SpaceX has a chance at beating the aerospace giant Boeing to be the first private company to fly humans into orbit.
This post has been corrected.
The Space Exploration Technology rocket factory is a large, white hangar-like building near Los Angeles international airport, with a parking lot filled with late-model motorcycles and Tesla electric cars. The vast metal structure once churned out 737 fuselages for Boeing. When you get through the front doors, past security and a cubicle farm stretching the width of the building, there it is: Science fiction being wrought into shape, right in front of you.
Right in front of all the workers, too. The company’s two-floor cafeteria is practically on and overlooking the manufacturing floor. Designers and accountants can eat lunch watching technicians build space capsules and rocket stages. There’s a lot to see: Rockets, like good suits, are bespoke objects, hand-made to order; a SpaceX tour guide says much of the work is too precise for robotic assembly.
Visitors can’t snap pictures—the technology is considered sensitive to national security. An enormous robot encircles a carbon-fiber shell that enfolds a satellite mounted on top of a rocket, using sonic waves to test for invisible imperfections. Human workers align nine rocket engines in an octagonal frame before they are installed into the enormous aluminum tube; others use a crane to lift a large panel and move it between workspaces. Even higher overhead, the first Dragon space capsule to leave the atmosphere and come back again hangs as a trophy. Mounted beside it is a project still in development: An enormous metal arc, one leg of a landing tripod large enough for a rocket.
Last month, NASA said it would pay SpaceX its largest single contract ever, $2.6 billion, to shuttle US astronauts up to the International Space Station (ISS). It’s one of two companies that will build vehicles to replace the discontinued space shuttle and return the US to the list of spacefaring nations. The other, SpaceX’s frequently testy competitor Boeing, will do the same job but at more than half again the cost—some $4.2 billion.
In fact, SpaceX has a chance at beating the aerospace giant to be the first private company to fly humans into orbit. This is an enormous milestone for the firm, and also its most dangerous task so far. But building cost-effective space vehicles gives SpaceX a chance to save US space efforts from their own torpor.
Despite successes in planetary science, like the Curiosity rover on Mars, NASA’s manned space program has been floundering. The first plan to replace the space shuttle was cancelled; a new effort to send people to explore the solar system is behind schedule and over budget, to the point where it may be unfeasible. Even the basic effort of getting astronauts up to the ISS—real estate in which the US has invested $75 billion—has been outsourced to Russia.

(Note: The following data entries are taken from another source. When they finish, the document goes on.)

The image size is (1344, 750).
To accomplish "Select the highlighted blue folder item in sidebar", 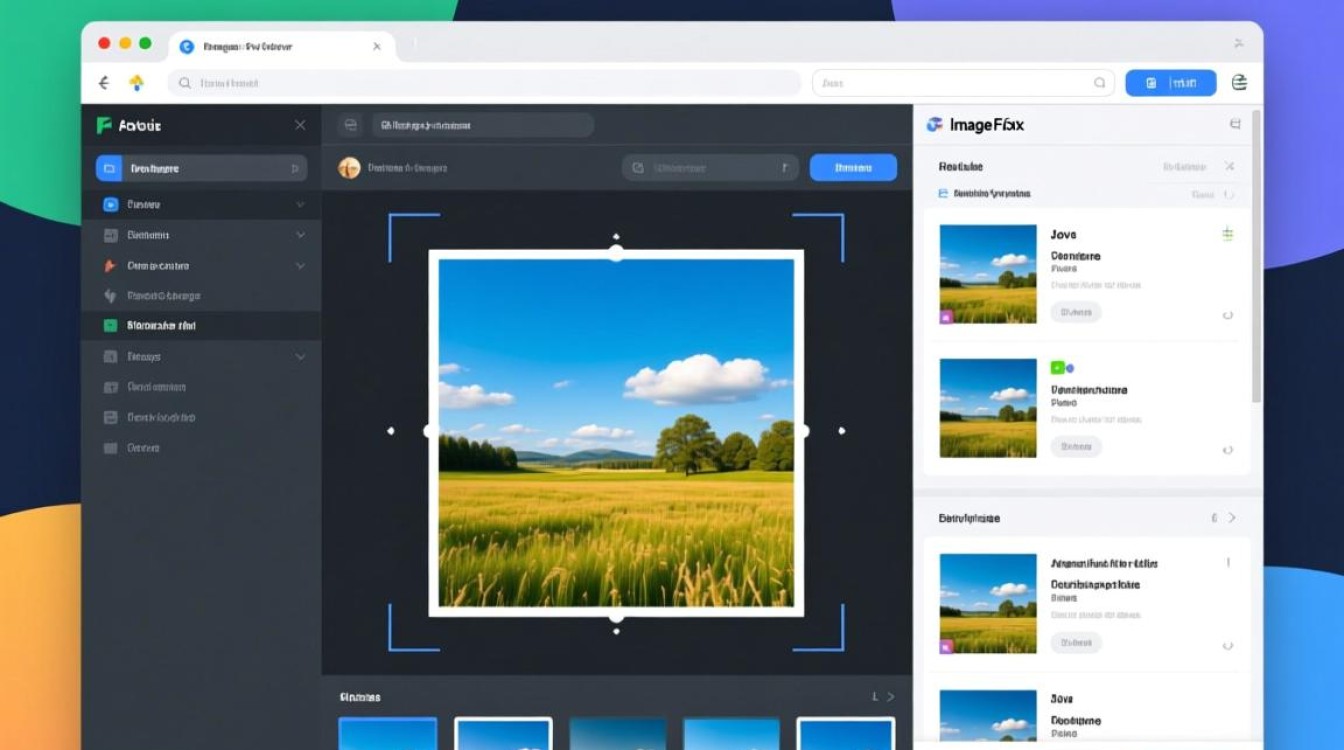I will (x=200, y=168).
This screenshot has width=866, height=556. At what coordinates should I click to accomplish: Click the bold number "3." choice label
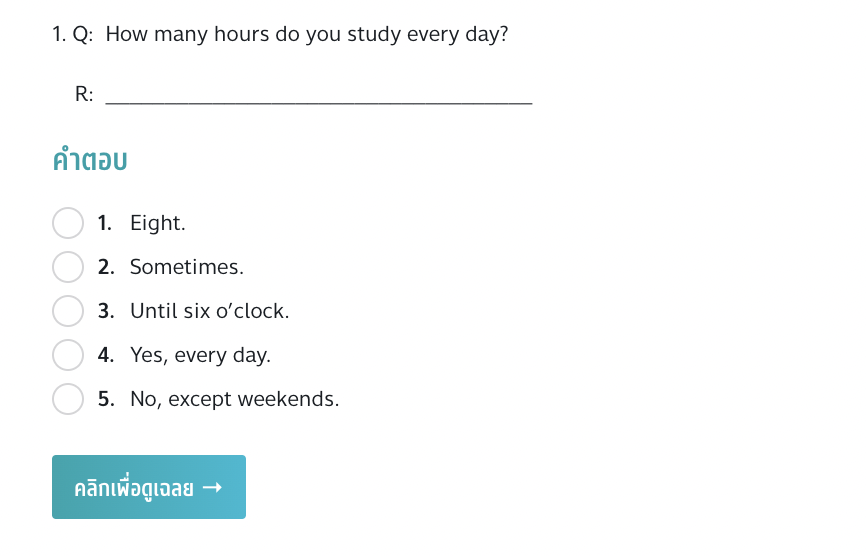[x=106, y=311]
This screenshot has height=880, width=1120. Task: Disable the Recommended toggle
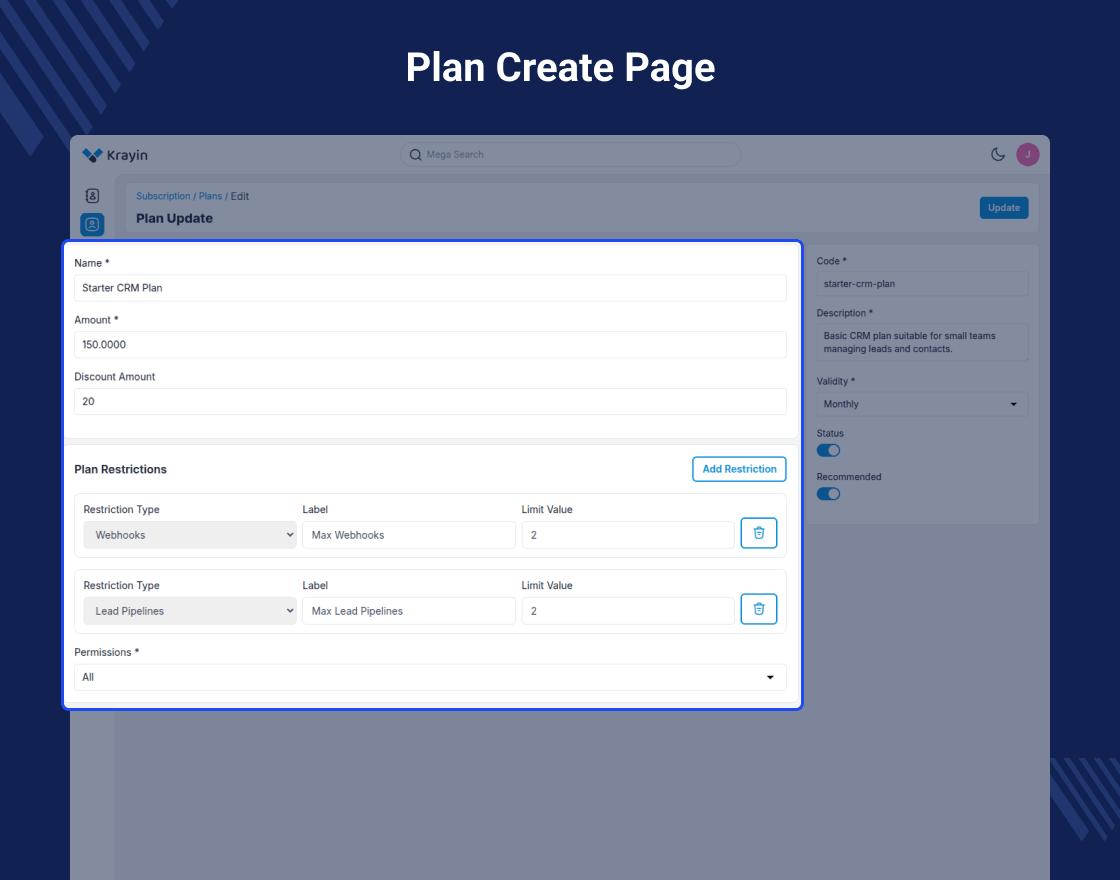(828, 493)
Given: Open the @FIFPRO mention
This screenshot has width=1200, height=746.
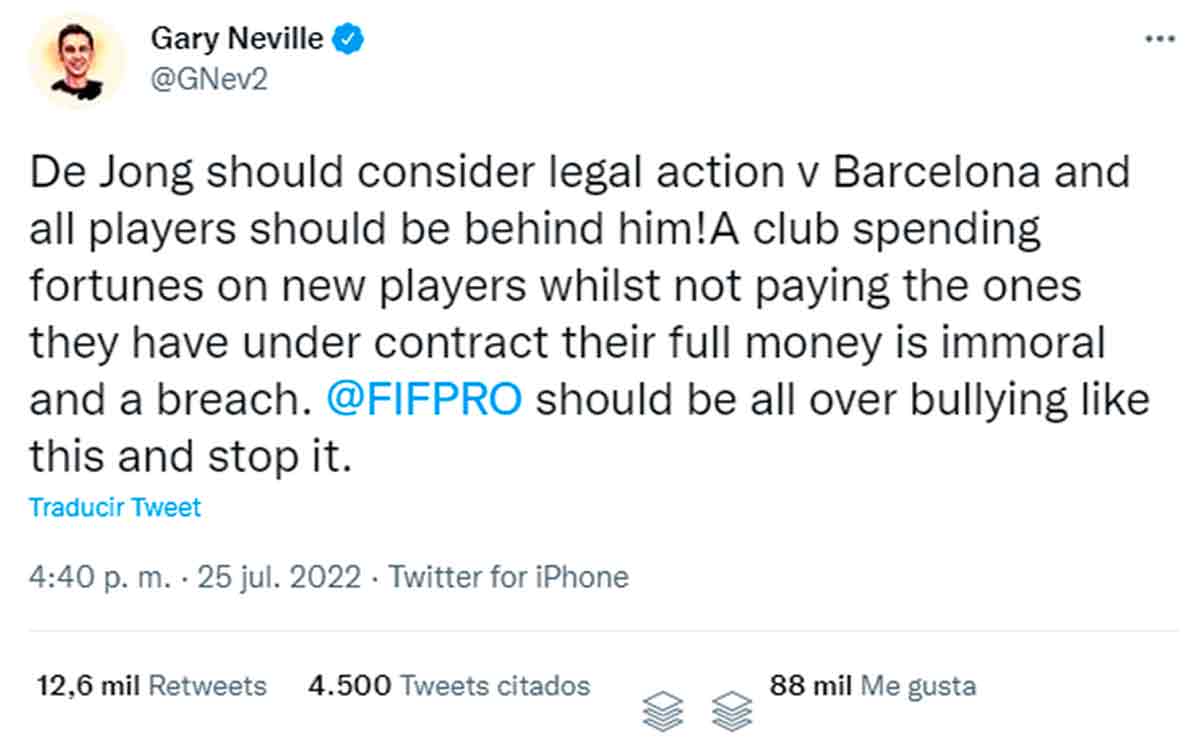Looking at the screenshot, I should [424, 401].
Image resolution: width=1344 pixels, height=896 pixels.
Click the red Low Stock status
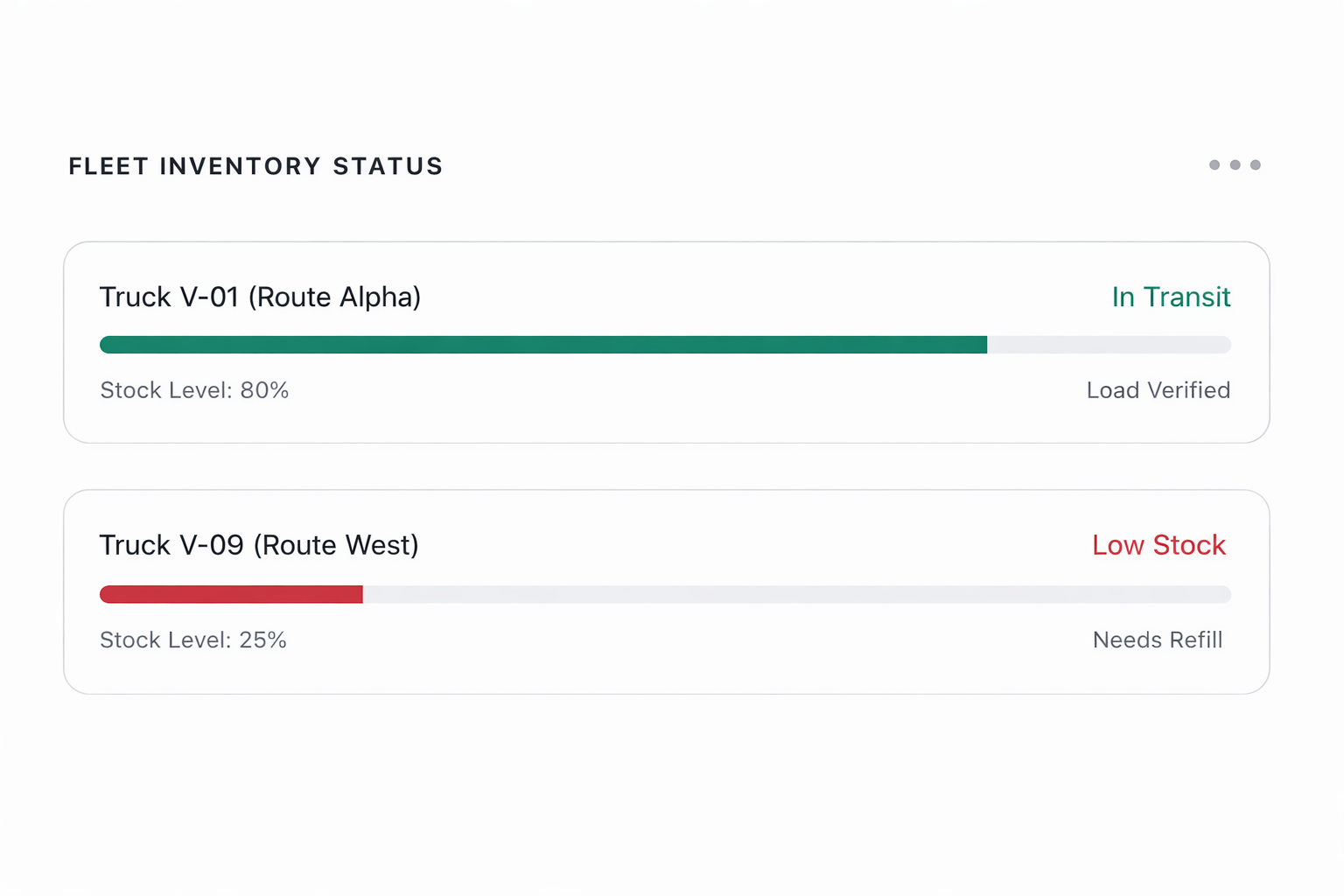tap(1158, 545)
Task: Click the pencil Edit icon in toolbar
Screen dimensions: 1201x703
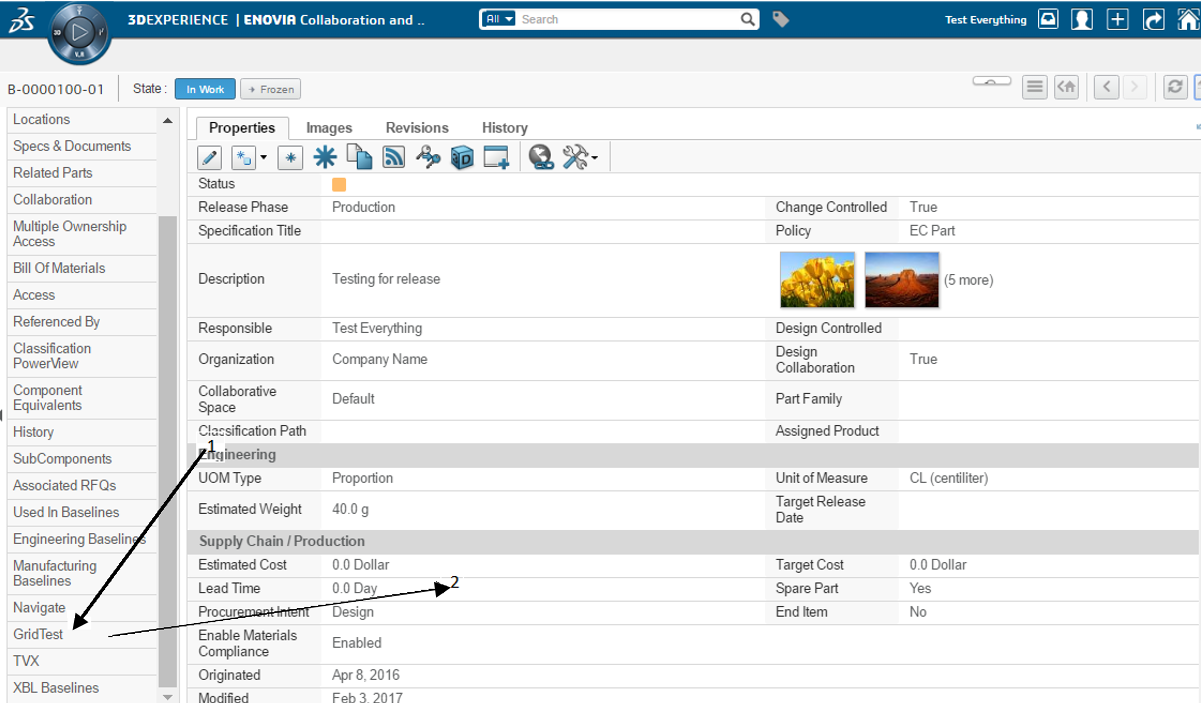Action: point(210,158)
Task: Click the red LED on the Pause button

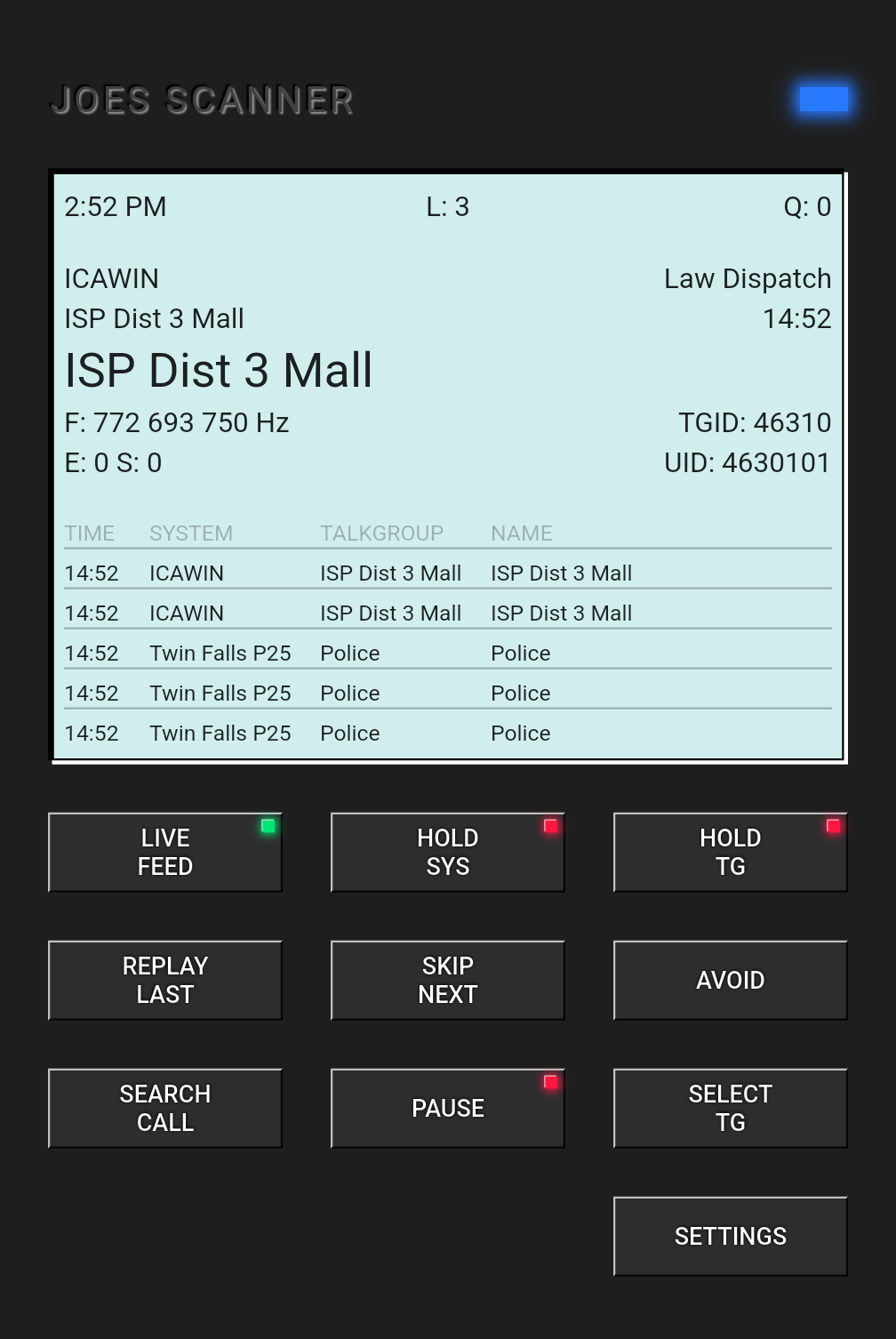Action: (x=550, y=1081)
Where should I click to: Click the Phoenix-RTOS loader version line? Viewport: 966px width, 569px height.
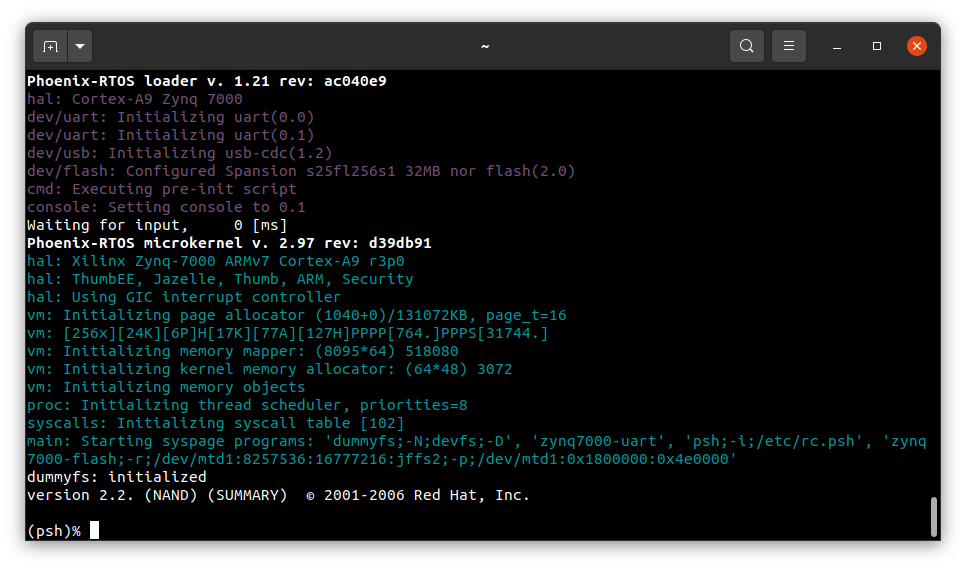[206, 81]
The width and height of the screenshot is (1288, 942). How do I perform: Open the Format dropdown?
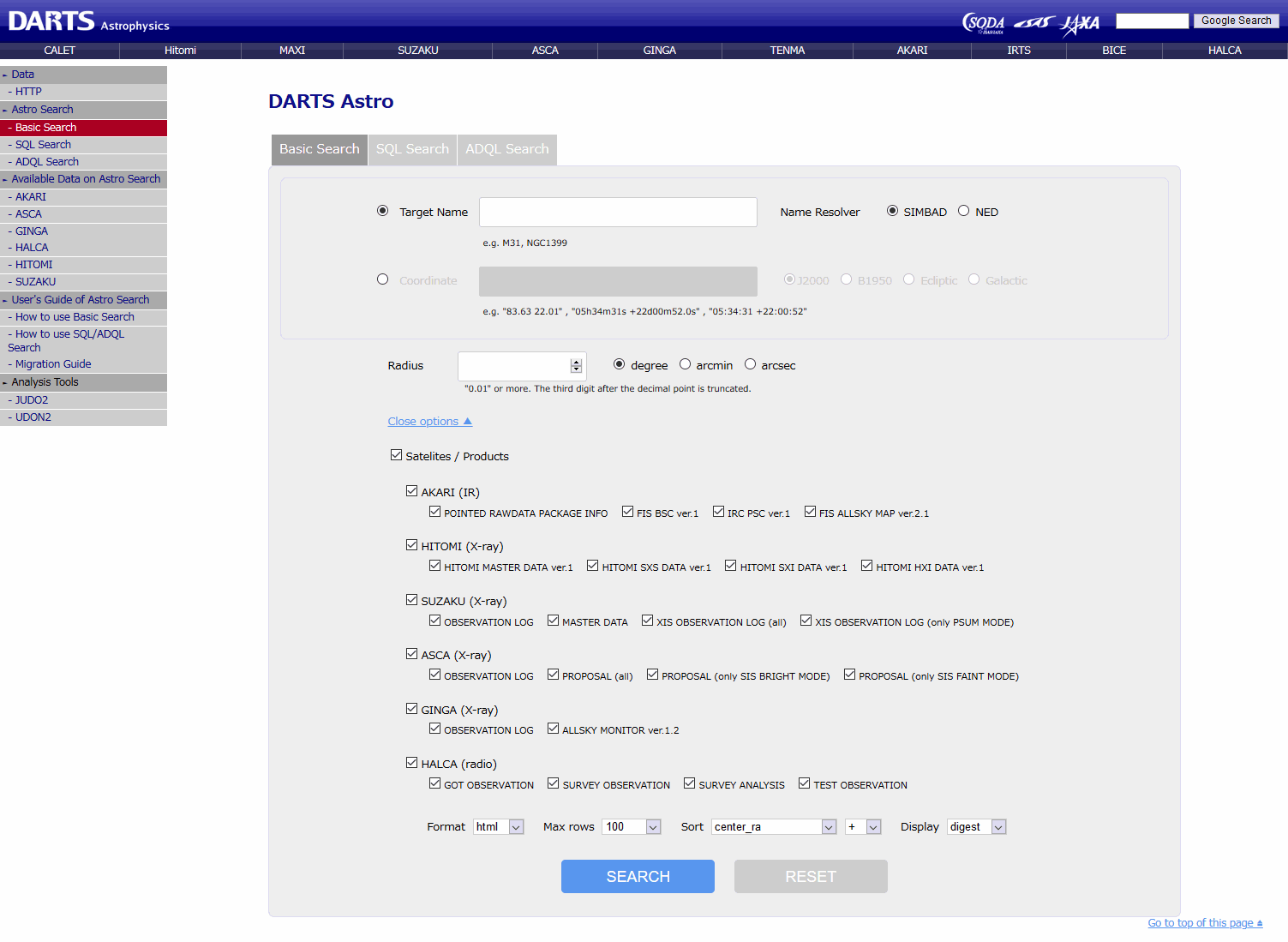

In the private sector, the US, once the leader in satellite launches, now lags behind European and Russian competitors. An existing joint venture between Lockheed Martin and Boeing, the United Launch Alliance (ULA), is using engines bought from a Russian state company until 2017. And as China and India show their prowess to catch-up to the advanced economies with cost-conscious space stations and Mars probes of their own, a US side-bet on commercial space companies has now become the most likely way for the US to get off the ground.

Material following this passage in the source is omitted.